4. Proposed estimator

Let \({\overline{x}}’_h=\frac{1}{n’_h}\sum^L_{h=1}{x_{h\ }}\) and \({\overline{x}}_h=\frac{1}{n_h}\sum^L_{h=1}{x_h}\) denote the first and second-phase stratum sample means for the auxiliary variable respectively. Further, let \({\overline{z}}_h=\frac{1}{n_h}\sum^L_{h=1}{z_h}\) denote the mean for a scrambled response in the second phase stratum sample and \(w_h\) denote the \(h^{th}\) stratum weight.
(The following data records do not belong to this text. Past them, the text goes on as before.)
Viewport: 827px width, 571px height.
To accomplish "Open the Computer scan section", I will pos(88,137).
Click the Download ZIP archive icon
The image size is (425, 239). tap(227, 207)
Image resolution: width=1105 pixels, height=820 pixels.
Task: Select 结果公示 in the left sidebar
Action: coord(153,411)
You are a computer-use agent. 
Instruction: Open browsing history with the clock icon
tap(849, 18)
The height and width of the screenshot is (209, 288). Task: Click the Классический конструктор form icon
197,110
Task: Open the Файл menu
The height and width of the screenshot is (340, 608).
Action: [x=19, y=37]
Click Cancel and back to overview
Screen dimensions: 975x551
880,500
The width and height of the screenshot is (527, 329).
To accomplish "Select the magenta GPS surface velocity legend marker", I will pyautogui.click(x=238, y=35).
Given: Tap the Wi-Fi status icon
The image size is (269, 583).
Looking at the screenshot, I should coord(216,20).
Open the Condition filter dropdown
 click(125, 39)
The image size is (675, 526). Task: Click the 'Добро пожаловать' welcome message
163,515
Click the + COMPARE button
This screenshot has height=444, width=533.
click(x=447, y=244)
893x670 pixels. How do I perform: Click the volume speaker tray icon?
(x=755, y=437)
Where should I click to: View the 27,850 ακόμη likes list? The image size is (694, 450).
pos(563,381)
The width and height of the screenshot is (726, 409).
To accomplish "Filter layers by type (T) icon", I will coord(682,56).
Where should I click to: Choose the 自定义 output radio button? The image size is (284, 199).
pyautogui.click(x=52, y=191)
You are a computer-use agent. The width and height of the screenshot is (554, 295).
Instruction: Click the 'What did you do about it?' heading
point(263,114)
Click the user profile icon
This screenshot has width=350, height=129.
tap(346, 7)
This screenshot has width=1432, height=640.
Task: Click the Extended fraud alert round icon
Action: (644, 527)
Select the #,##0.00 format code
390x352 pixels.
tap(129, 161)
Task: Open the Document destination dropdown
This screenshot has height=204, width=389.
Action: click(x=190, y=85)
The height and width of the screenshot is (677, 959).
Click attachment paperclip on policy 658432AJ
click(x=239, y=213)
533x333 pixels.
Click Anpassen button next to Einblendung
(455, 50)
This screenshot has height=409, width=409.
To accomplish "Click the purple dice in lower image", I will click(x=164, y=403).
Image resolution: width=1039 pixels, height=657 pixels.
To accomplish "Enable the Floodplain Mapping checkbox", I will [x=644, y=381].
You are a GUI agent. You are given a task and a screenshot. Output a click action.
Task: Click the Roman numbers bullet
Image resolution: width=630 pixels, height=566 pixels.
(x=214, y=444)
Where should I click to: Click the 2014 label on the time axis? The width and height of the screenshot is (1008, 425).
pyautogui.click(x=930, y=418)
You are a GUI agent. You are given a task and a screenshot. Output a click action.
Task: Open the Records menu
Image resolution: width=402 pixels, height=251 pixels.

The proposed estimator of the finite population mean in the presence of measurement errors is given as
\begin{equation} \label{GrindEQ__12_} t_g=\sum^L_{h=1}{w_h{\overline{z}}_h}\left(\frac{{\overline{x}}’_h}{{\overline{x}}_h}\right)\left[{\alpha }_h\ exp\left(\frac{{\overline{x}}’_h-{\overline{x}}_h}{{\overline{x}}’_h+{\overline{x}}_h}\right)+\left(1-{\alpha }_h\right)exp\left(\frac{{\overline{x}}_h-{\overline{x}}’_h}{{\overline{x}}_h{\overline{+x}}’_h}\right)\ \ \right], \end{equation}
(12)
where \({\alpha }_h\), is a suitably chosen constant whose value is to be determined.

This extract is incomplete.